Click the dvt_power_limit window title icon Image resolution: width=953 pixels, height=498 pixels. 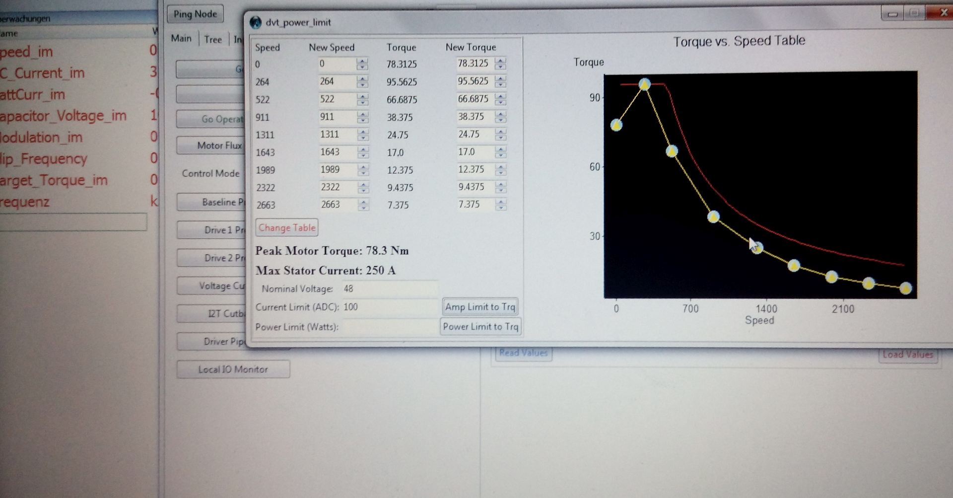[256, 22]
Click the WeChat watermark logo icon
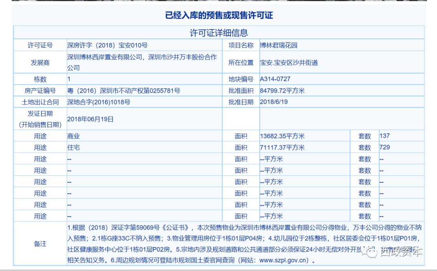Image resolution: width=437 pixels, height=271 pixels. click(370, 252)
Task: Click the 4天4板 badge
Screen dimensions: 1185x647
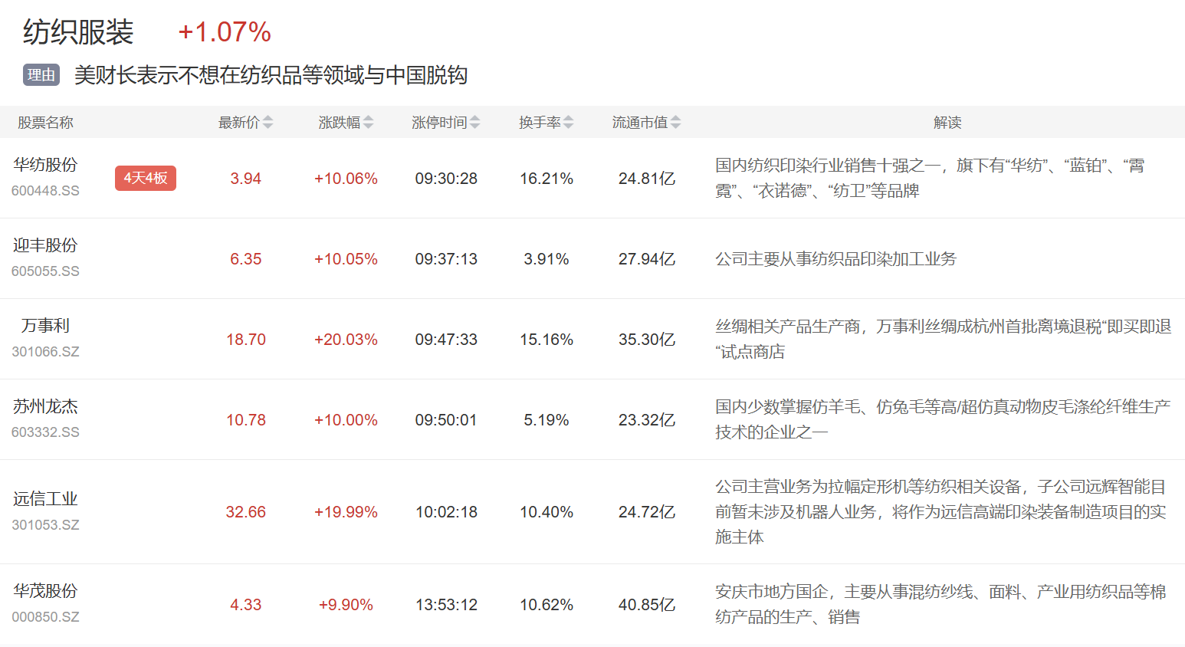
• • • •
#### Goal of the exercise
Nothing but the lines from the one holding "Click the WeChat watermark logo icon" through the final line of the records above belongs in the answer, each retyped exactly; omit the pictures.

#### Solution for this exercise
Click the WeChat watermark logo icon
Image resolution: width=437 pixels, height=271 pixels. click(370, 252)
Task: Click the 4天4板 badge
Screen dimensions: 1185x647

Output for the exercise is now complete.